当初の目的通り『THE SEXTET』は「大西順子聴き」。それも「狂い聴き」!
セクステットの重厚な音から大西順子のピアノだけを抜き出して聴く“極意”を身に着けた。さすがに3管との共演ではピアノのリズム隊入りは避けられないが,その“存在感を消したはずのピアノ”にソロの順番が回ってくれば大西順子の独壇場! 大爆発の度合いはピアノ・トリオを超えている。
…と,ジャズ・ワークショップのリーダー=大西順子について語ろうと思えばいくらでも語れてしまう。でもジャズ・ワークショップはそんな“あまっちょろい”グループではない。
発足当初は大西順子のワンマン・バンドだったのかもしれないが,バンドが成長すると“あの”大西順子をもってしても止められない圧倒的なスケール感が凄すぎる。
あの勢いをして「ジャズの実験」を行なう「ジャズの研究室」こそ「ジャズ・ワークショップ」の真髄である。

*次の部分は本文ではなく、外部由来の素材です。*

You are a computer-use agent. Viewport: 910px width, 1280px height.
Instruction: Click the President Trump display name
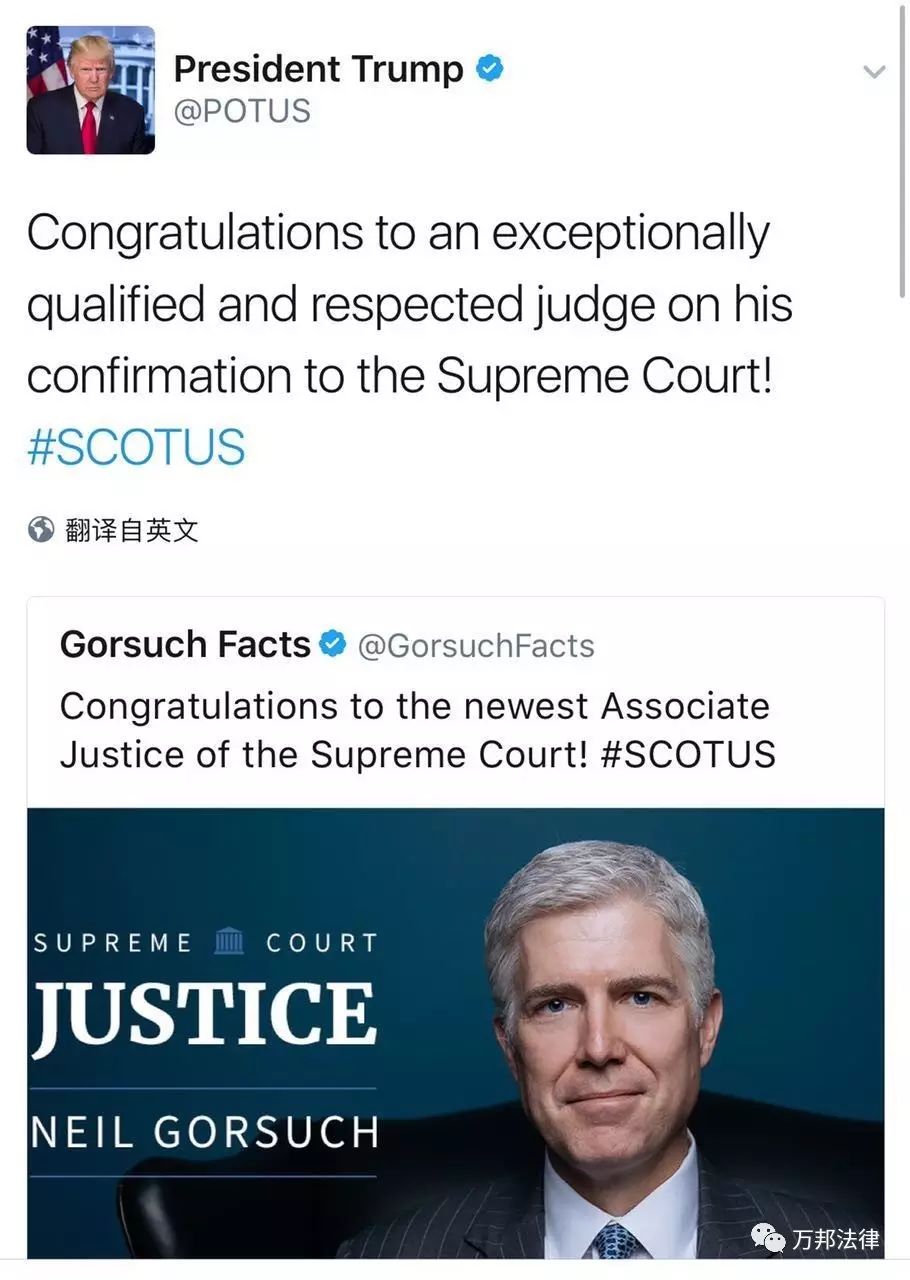click(319, 69)
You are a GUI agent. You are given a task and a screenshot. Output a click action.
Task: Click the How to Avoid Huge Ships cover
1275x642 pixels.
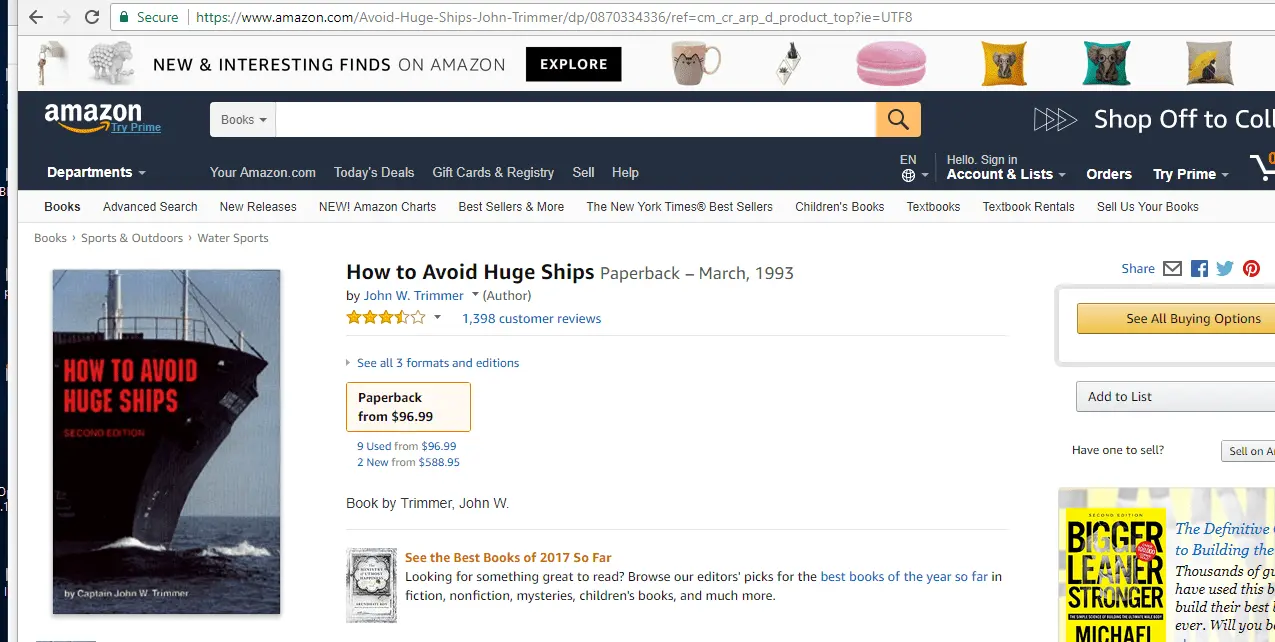pos(166,442)
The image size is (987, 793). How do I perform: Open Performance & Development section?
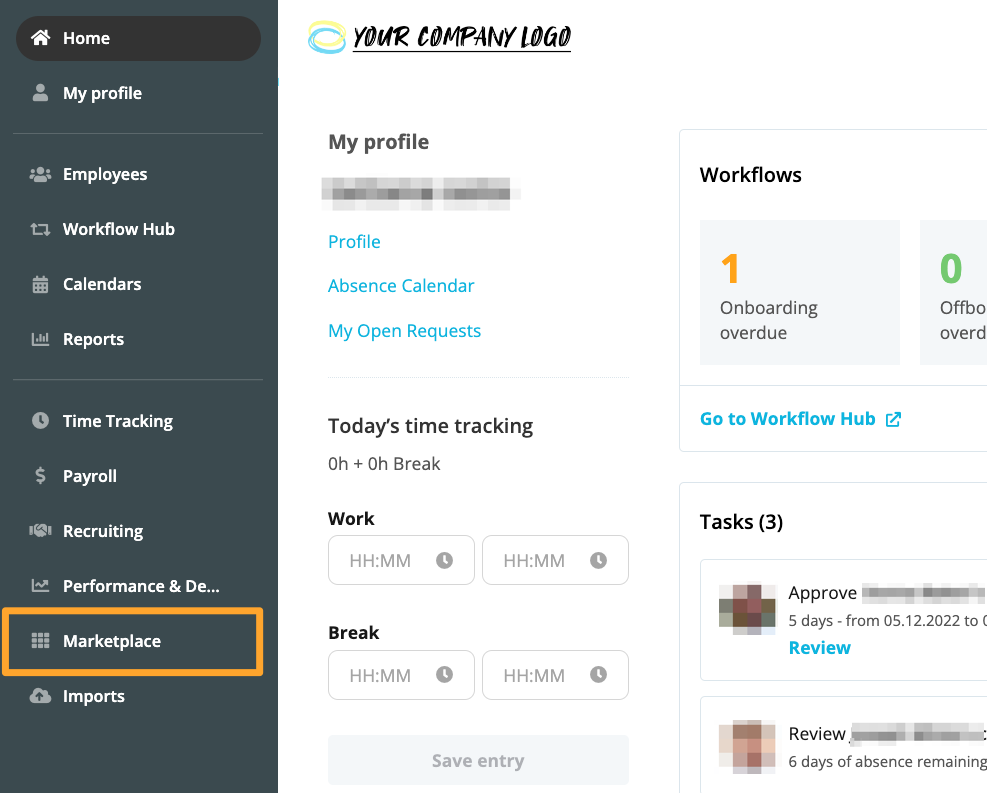(140, 586)

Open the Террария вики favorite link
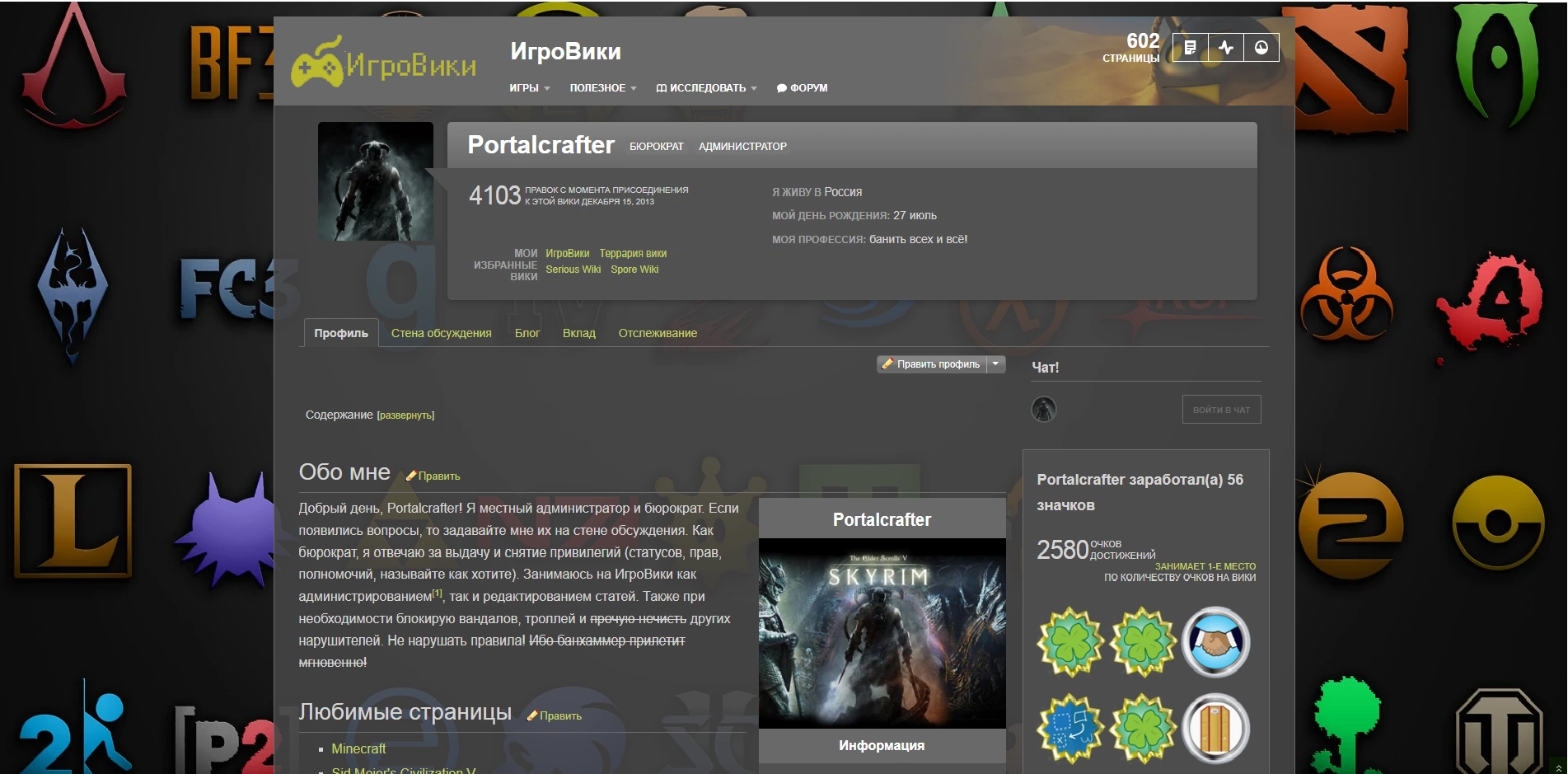(633, 254)
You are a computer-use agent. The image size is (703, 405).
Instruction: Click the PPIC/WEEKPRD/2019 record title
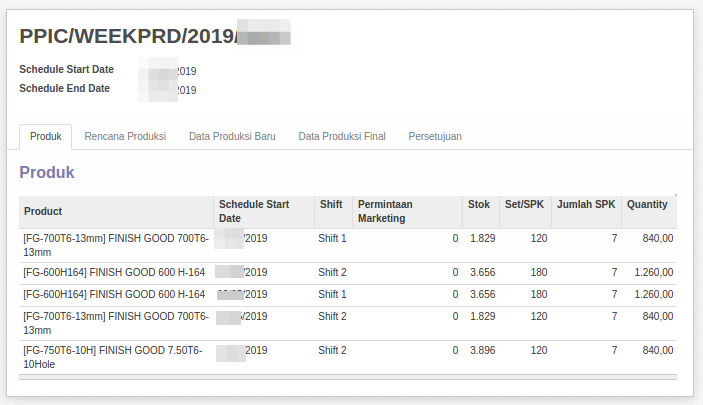pyautogui.click(x=155, y=36)

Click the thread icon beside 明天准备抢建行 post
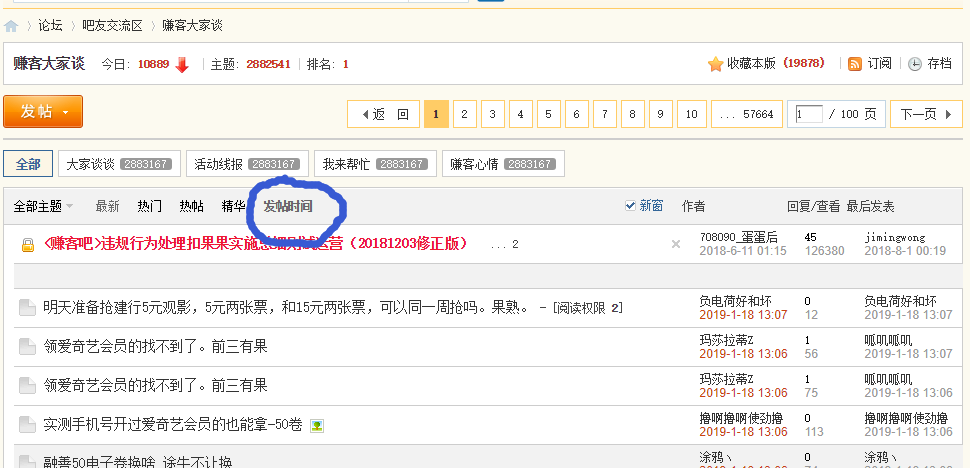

ゆえに『THE SEXTET』の本質とはセッション・アルバムである。
ピアノの大西順子,トランペット&フリューゲル・ホーンの岡崎好朗,アルト・サックス&フルートの多田誠司,テナー・サックスの川嶋哲郎,ベースの荒巻茂生,ドラムの原大力というJ−ジャズ界の若武者6人が,時に個性をぶつけ合い時に擦り寄りながら創造する,新たなるジャズの模索,即ち「ジャズ・ワークショップ」である。
『THE SEXTET』は大西順子の発案で,1人3曲を作って集まり演奏してみる「研究会方式」という目論見であって,本当はもっとクオリティの高い楽曲もあったことだと予想するが,完成度よりも斬新なアイディアを優先したというか,なんだか凄いものが出てしまった,と思わせる7トラックが選曲されたいう感じ。
願わくば,お蔵入りした正統派のオリジナル集も,是非,聴いてみたいものである。お蔵の方にウナサレタリしたりして〜。

ざっくり聴いた感じでは,どこかで聴いた感じがするが,真剣に聴き込んでいくと,これでもかと言わんばかりに次々と曲が展開していく仕掛けに気付いては聴く者を圧倒させ,J−ジャズもここまで来たか,と思ってしまう。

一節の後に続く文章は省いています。